▸ **TASK DETAILS**
Quote the records in full and leave their pictures out.
___ RECORDS ___
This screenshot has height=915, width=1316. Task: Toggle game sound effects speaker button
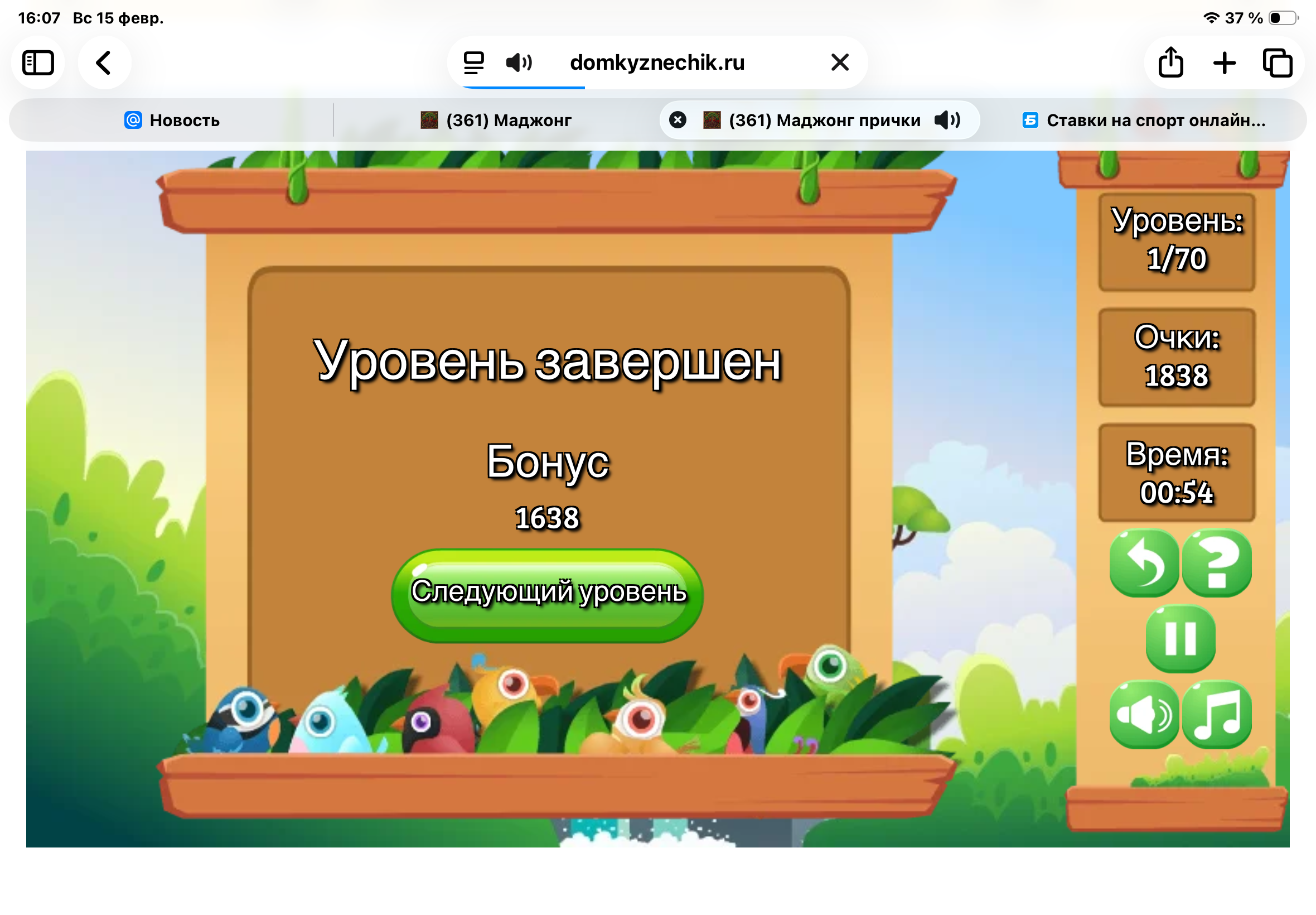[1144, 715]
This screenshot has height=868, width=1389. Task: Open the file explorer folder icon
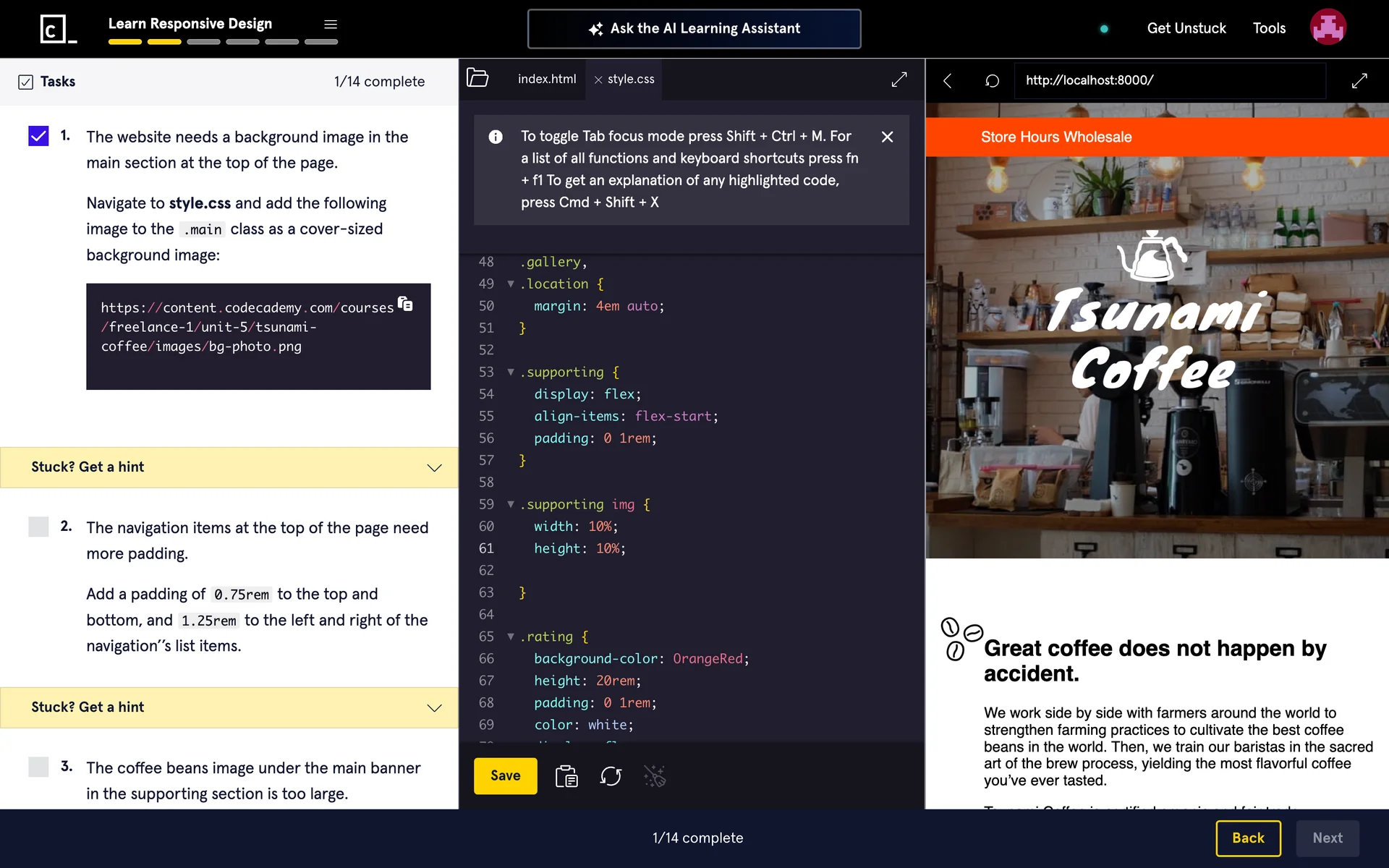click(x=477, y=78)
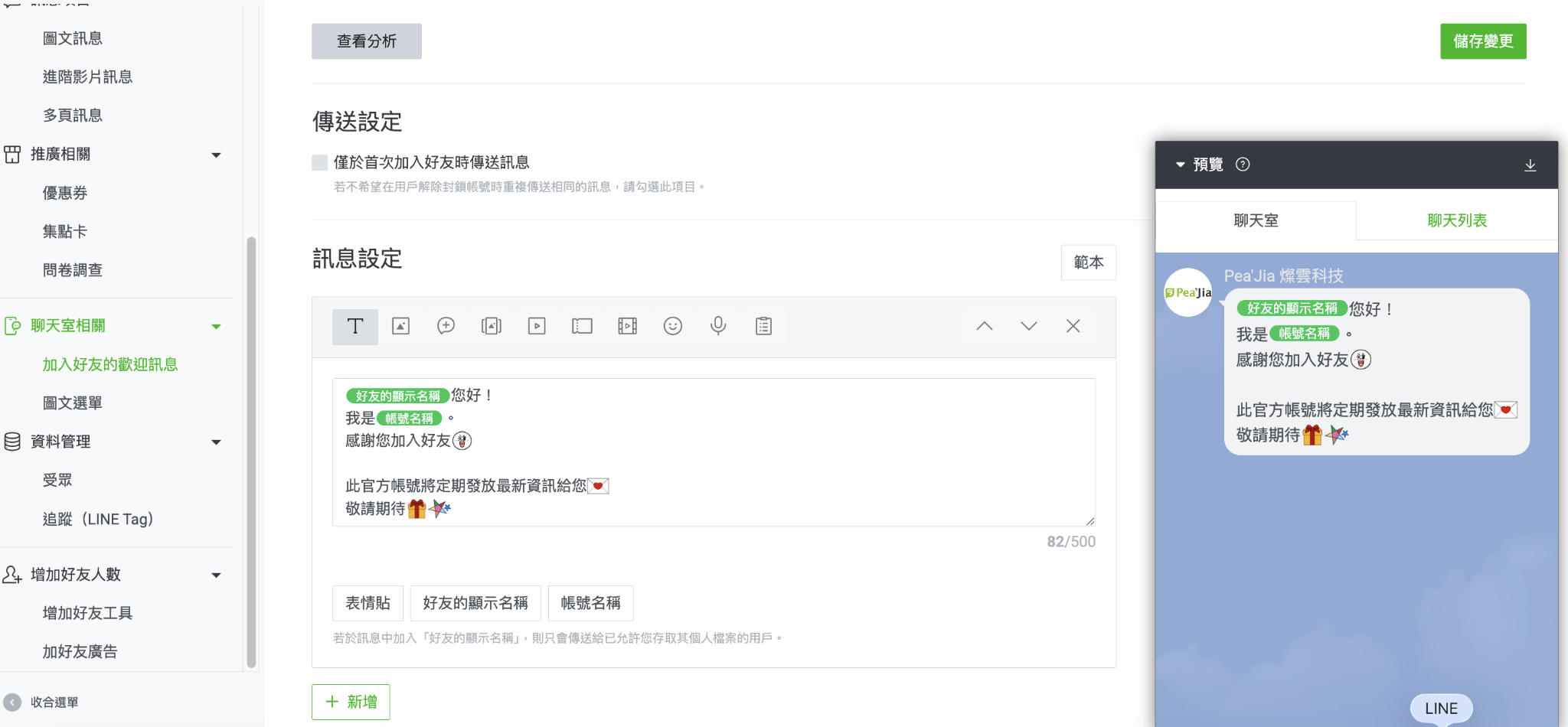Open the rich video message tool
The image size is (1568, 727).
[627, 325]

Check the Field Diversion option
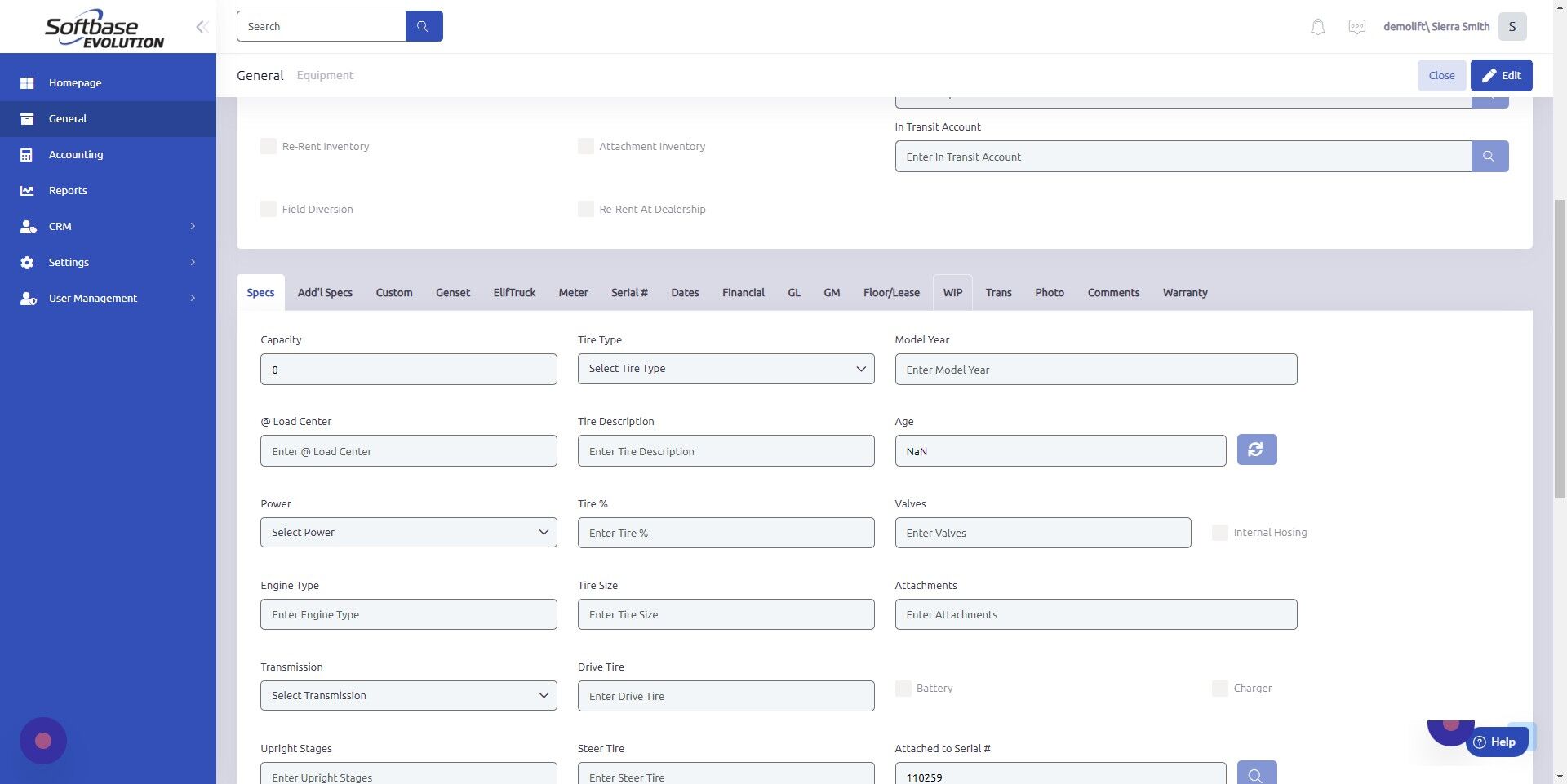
___
▸ **WRITTEN ANSWER**
This screenshot has height=915, width=1316. Task: Toggle game sound effects speaker button
[1144, 715]
This screenshot has height=868, width=1389. Task: Open the file explorer folder icon
click(x=477, y=78)
Open the rich video message tool
The image size is (1568, 727).
[627, 325]

Check the Field Diversion option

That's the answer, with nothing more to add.